AIM OF THE EXERCISE
List every venue named in the concert listings below.

SELECTED EXTRACT

┌────────

EROL JOSUE, Satalla, 37 West 26th Street, Manhattan, (212) 576-1155. A Haitian songwriter who is also a voodoo priest, or houngan, Erol Josue leads a band, Regleman, that is rooted in voodoo rhythms but also includes the rambunctious jazz trombonist Roswell Rudd. Tomorrow night at 10; admission is $20.

  PARELES

STEVE KIMOCK BAND, Bowery Ballroom, 6 Delancey Street, near the Bowery, Lower East Side, (212) 533-2111 or (212) 260-4700. Steve Kimock is a Jerry Garcia disciple who jams with liquid guitar solos that can be thoughtfully reticent or jazzy and light-fingered. He has played with the elite of the Grateful Dead diaspora, including the Other Ones, Phil Lesh and Friends and Bruce Hornsby. His band leans toward jazz-rock. Tomorrow, two sets beginning at 10 p.m.; tickets are $25.

  PARELES

IGOR KRUTOI GALA CONCERT, Madison Square Garden, 33rd Street and Seventh Avenue, Manhattan,(212) 465-6741. One of Russia's most beloved songwriters, Igor Krutoi, will be joined by more than a dozen of his colleagues, including Valery Leontiev, Verka Serduchka, Raymond Pauls, Maria Rasputina, Igor Nikolaev and Laima Vaikule. Tomorrow night at 7:30; tickets are $39.50 to $504.50.

  PARELES

* LITTLE FEAT, B. B. King Blues Club and Grill, 243 West 42nd Street, Times Square, (212) 997-4144. In the 1970's, Little Feat merged the South and Southern California, spinning together blues and country, gospel and funk with some surreal Hollywood twists. The death in 1979 of its founder and conceptualizer, Lowell George, broke the band up for nearly a decade, but the other members regrouped in 1988. They have added an old friend, the guitarist Fred Tackett, and a female lead singer, Shaun Murphy, and are wrapping up a tour with these shows. Tomorrow night at 8 and 10:30; tickets are $25.50 in advance, $30 tomorrow.

└────────

(Word and element locating data)
┌────────

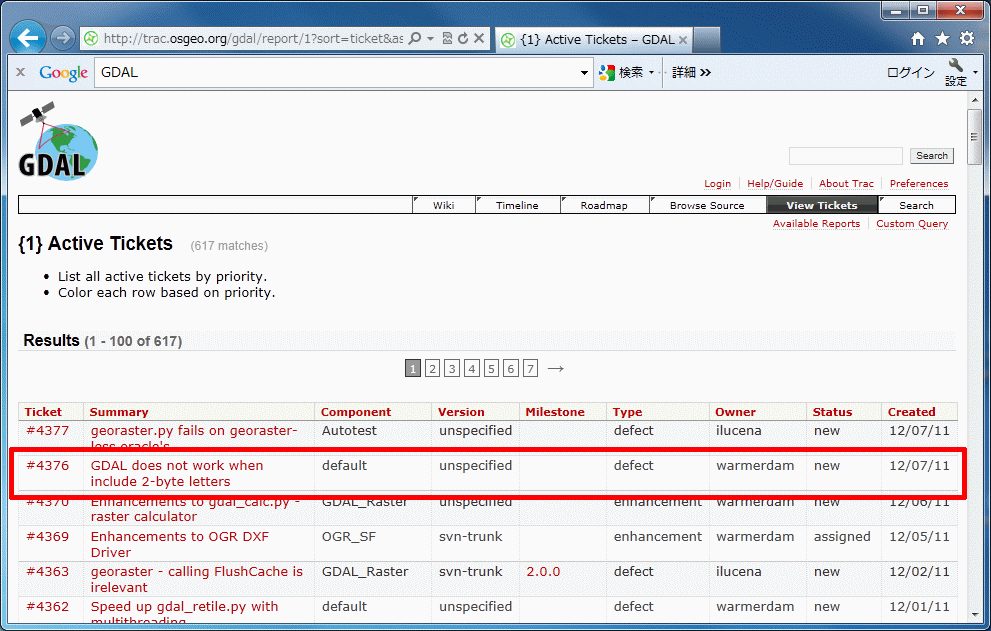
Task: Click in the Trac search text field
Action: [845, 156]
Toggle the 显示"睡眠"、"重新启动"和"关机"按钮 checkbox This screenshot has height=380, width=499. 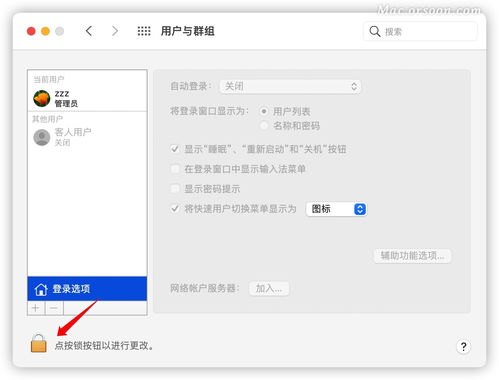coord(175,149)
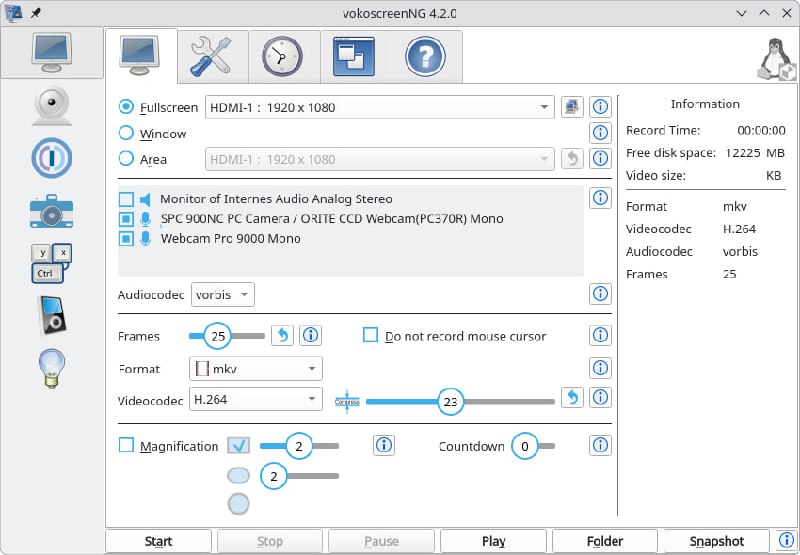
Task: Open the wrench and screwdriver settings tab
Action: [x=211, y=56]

└────────

RESPONSE TO THE EXERCISE
Satalla
Bowery Ballroom
Madison Square Garden
B. B. King Blues Club and Grill